Periodontitis caused by malfunctioning diapedesis. Knockout of leukocyte adhesion molecules such as ICAM-1, LFA-1, and P-selectin and mice with defective TNF-α receptor p55 tumor necrosis factor-α receptor (p55TNF-R1), IL-17RA, or CXCR2 mediated attraction of polymorphonuclear neutrophils (PMNs) causes a diminished penetration of PMNs in the infected periodontium, resulting in hampered clearance of periopathogens (green dots). This may lead to an accumulation of Th1/Th17 cells, both in humans and mice.

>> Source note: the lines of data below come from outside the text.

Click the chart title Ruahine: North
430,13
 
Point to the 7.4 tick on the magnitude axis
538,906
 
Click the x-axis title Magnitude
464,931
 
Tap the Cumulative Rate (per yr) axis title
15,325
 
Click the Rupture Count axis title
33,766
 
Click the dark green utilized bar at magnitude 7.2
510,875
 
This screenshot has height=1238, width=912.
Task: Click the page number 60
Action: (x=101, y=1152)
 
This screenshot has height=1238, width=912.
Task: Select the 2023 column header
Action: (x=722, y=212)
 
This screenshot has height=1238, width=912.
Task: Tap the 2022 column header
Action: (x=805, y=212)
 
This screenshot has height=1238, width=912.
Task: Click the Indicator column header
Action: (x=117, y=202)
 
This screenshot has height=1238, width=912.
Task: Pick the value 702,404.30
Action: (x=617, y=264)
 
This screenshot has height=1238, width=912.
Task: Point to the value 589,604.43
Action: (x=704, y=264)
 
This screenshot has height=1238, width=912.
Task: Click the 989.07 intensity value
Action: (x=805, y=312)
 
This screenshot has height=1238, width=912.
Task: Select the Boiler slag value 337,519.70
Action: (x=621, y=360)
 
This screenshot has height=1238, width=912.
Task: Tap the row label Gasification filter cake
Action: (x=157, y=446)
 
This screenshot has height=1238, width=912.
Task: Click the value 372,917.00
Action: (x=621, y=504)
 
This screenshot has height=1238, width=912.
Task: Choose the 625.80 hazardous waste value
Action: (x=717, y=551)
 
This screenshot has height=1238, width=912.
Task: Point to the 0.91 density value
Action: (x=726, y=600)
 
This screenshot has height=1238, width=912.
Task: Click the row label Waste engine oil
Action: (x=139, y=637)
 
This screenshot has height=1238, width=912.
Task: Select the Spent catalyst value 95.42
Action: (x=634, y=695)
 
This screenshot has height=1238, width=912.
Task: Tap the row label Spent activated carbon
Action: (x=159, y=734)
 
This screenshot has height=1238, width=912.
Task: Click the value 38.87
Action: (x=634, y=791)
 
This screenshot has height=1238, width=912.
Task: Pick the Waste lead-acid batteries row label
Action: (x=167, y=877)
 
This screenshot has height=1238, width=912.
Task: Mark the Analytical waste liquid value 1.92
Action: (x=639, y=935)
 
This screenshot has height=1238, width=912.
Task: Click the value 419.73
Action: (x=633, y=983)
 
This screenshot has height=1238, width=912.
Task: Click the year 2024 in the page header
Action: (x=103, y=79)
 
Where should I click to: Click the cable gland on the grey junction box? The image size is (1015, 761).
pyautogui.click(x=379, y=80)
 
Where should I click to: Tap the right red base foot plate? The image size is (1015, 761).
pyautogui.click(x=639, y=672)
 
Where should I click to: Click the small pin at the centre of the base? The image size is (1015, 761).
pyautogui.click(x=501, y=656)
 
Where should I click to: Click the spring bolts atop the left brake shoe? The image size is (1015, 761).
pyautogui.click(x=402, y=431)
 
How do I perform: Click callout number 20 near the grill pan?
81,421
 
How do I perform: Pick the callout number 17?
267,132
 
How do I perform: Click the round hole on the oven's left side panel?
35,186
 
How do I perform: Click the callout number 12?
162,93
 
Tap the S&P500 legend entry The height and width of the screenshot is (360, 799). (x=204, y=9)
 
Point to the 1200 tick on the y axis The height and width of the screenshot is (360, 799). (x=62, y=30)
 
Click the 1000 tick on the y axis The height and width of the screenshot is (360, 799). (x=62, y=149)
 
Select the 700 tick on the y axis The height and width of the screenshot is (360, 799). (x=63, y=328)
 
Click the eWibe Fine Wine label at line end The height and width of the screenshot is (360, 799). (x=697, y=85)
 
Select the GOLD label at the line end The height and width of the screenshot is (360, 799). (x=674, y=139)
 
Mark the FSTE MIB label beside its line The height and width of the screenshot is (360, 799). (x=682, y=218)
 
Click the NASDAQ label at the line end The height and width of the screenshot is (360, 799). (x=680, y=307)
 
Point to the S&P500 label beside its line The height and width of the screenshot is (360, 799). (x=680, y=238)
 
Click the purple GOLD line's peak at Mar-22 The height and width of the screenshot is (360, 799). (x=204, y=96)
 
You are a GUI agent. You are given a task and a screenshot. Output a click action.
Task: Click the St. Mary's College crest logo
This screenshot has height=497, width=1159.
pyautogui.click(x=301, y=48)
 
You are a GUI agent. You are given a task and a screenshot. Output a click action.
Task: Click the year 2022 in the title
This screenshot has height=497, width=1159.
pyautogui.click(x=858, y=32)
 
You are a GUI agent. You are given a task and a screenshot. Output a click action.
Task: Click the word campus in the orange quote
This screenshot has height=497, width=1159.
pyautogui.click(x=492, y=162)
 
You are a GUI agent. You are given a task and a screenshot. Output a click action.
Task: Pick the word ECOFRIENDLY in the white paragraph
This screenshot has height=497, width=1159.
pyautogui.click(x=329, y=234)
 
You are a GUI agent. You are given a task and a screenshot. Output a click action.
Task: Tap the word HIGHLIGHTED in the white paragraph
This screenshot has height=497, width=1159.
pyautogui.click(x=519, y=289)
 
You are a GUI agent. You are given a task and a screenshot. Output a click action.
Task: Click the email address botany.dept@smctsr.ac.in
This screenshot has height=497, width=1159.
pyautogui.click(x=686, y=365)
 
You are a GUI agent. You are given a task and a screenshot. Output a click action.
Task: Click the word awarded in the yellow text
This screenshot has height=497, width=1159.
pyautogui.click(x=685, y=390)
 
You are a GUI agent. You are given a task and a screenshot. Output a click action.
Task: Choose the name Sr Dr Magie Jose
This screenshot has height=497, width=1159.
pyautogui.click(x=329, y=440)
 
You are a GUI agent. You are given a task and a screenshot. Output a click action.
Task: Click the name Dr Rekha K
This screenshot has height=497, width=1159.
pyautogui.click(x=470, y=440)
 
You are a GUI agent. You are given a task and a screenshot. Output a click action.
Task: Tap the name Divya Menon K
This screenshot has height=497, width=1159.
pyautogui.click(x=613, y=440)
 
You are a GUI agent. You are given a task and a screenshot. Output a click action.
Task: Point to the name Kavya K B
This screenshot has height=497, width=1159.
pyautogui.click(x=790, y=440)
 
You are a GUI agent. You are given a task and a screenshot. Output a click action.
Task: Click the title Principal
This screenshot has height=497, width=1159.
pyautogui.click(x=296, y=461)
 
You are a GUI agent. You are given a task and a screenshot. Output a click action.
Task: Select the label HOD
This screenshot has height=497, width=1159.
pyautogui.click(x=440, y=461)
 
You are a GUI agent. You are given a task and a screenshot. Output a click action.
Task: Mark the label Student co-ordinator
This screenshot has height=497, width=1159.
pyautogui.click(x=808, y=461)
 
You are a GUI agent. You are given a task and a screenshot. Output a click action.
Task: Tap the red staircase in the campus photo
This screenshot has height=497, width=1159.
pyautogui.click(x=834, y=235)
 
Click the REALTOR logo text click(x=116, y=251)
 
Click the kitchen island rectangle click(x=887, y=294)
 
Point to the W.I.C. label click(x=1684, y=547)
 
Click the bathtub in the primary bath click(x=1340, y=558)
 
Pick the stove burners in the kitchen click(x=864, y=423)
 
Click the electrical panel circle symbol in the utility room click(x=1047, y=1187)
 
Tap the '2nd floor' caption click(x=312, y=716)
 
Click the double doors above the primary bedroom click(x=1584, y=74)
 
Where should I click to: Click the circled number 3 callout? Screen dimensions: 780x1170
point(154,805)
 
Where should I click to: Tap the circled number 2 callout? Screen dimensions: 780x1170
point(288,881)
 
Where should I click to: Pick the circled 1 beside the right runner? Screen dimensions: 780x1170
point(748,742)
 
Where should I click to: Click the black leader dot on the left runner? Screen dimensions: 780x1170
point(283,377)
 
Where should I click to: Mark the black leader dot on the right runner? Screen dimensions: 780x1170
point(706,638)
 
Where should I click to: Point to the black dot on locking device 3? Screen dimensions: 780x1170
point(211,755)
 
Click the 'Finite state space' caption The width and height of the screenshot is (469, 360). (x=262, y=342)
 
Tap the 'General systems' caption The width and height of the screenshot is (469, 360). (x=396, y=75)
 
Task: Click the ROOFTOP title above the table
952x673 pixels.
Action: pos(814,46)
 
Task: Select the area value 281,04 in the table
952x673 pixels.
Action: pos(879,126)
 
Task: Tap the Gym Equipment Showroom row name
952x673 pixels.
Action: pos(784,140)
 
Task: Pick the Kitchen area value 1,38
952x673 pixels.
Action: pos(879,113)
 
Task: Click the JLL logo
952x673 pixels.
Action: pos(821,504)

IL-17 and IL-23 activate alveolar bone loss by increasing pro-osteoclastogenesis cytokines IL-1β and RANKL. This sequence of events can be blocked by anti-IL-17 (26).

Figure 3

Periodontitis caused by defective killing of bacteria. Knockout of pattern recognition receptors such as Toll-like receptors, knockout of lysosomal membrane protein LAMP-2, antimicrobial protein lactoferrin, or plasminogen causes defective clearance of bacteria, leading to activation of the Th1 signaling pathway, and initiating chronic inflammation Alternatively, knockout of genes important for the induction of the Th2 reaction and influx of T regulatory cells such as IL-4, CCL2, and CCR4 that modulate the infection, also lead to enhanced inflammation and an endured Th1 presence, such as shown by Araujo-Pires et al. (8). It can be envisaged that bacterial products accumulate due to ineffective clearance.